Go through the records below and return each line that has "will" in it.

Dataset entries
^^^^^^^^^^^^^^^^
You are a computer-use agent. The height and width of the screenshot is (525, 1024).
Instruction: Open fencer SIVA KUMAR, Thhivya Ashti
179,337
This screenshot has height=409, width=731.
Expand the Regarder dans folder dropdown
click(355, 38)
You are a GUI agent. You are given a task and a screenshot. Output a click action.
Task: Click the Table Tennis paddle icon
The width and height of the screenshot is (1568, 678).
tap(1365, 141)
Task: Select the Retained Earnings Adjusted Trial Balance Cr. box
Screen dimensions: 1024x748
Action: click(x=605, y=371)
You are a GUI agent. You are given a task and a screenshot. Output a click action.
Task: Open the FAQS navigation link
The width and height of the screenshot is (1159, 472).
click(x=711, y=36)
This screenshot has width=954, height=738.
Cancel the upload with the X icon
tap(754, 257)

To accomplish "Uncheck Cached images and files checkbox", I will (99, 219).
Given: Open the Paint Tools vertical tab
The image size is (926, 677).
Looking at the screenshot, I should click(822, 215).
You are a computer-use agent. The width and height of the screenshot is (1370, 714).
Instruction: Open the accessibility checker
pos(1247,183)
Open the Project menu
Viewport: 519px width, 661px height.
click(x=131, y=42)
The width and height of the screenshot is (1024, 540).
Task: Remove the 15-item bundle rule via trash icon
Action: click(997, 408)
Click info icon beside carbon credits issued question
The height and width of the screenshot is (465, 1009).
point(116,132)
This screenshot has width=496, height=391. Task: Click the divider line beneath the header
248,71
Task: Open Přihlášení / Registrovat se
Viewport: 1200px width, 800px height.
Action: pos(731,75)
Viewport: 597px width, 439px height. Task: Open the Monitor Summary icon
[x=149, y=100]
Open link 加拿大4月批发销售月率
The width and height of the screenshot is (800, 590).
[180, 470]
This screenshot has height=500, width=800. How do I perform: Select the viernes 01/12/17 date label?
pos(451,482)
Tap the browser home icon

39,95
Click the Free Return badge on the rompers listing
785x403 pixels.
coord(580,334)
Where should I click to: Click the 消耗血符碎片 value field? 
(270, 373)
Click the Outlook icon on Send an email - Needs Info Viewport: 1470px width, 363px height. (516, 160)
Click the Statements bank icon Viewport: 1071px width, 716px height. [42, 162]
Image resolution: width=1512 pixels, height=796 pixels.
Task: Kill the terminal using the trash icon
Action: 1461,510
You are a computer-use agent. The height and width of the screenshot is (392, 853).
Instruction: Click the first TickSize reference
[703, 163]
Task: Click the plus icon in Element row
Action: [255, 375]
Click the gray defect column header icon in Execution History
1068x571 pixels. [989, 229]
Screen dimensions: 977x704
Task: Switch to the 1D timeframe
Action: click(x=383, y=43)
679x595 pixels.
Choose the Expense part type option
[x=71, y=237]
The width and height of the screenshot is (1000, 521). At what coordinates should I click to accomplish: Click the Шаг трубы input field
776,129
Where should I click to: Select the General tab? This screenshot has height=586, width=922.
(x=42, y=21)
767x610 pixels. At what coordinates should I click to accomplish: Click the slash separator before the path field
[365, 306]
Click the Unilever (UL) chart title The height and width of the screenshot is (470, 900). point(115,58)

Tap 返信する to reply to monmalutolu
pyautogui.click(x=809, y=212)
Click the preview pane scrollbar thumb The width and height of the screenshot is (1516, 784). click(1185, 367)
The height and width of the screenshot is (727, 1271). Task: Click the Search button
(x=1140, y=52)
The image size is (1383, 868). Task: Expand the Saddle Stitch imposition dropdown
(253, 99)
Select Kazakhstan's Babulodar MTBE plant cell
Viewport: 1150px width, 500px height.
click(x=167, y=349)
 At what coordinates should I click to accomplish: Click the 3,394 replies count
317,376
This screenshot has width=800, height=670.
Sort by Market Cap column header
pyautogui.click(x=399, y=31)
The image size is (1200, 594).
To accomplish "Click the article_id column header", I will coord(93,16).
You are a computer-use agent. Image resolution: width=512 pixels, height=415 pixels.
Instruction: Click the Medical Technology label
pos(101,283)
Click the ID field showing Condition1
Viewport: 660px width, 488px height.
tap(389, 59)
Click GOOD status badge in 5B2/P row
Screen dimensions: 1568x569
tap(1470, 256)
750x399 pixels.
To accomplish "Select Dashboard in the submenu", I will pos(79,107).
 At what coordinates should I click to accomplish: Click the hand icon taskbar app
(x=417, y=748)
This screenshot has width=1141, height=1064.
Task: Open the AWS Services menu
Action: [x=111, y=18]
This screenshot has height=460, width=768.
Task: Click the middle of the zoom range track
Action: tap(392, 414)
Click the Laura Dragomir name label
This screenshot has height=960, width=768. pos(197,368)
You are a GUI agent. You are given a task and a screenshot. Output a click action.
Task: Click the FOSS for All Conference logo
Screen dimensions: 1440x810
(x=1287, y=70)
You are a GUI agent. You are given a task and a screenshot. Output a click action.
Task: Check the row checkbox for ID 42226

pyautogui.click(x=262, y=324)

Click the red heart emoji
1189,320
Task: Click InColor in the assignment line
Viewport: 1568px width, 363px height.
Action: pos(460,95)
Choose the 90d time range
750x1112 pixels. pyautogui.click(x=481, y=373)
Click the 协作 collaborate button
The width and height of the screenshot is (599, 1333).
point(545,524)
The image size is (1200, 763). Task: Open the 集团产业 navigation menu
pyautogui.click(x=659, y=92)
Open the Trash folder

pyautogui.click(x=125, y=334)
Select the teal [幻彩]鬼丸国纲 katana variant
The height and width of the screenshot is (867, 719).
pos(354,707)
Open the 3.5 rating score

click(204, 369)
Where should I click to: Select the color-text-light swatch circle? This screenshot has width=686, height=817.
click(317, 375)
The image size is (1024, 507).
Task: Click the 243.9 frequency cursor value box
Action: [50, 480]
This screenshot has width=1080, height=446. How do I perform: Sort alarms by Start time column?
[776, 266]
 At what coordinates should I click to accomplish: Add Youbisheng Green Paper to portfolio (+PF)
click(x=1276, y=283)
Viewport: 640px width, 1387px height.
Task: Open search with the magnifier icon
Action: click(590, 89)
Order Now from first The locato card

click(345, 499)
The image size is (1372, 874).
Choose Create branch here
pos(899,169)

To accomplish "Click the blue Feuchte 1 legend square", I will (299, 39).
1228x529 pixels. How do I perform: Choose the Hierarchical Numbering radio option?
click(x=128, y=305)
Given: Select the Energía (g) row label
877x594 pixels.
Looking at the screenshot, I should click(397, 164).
^^^^^^^^^^^^^^^^
Your response –
To accomplish "Uncheck Cached images and files checkbox", I will (99, 219).
To accomplish "Click the article_id column header", I will coord(93,16).
To accomplish "Select Dashboard in the submenu", I will pos(79,107).
To accomplish "Click the blue Feuchte 1 legend square", I will (299, 39).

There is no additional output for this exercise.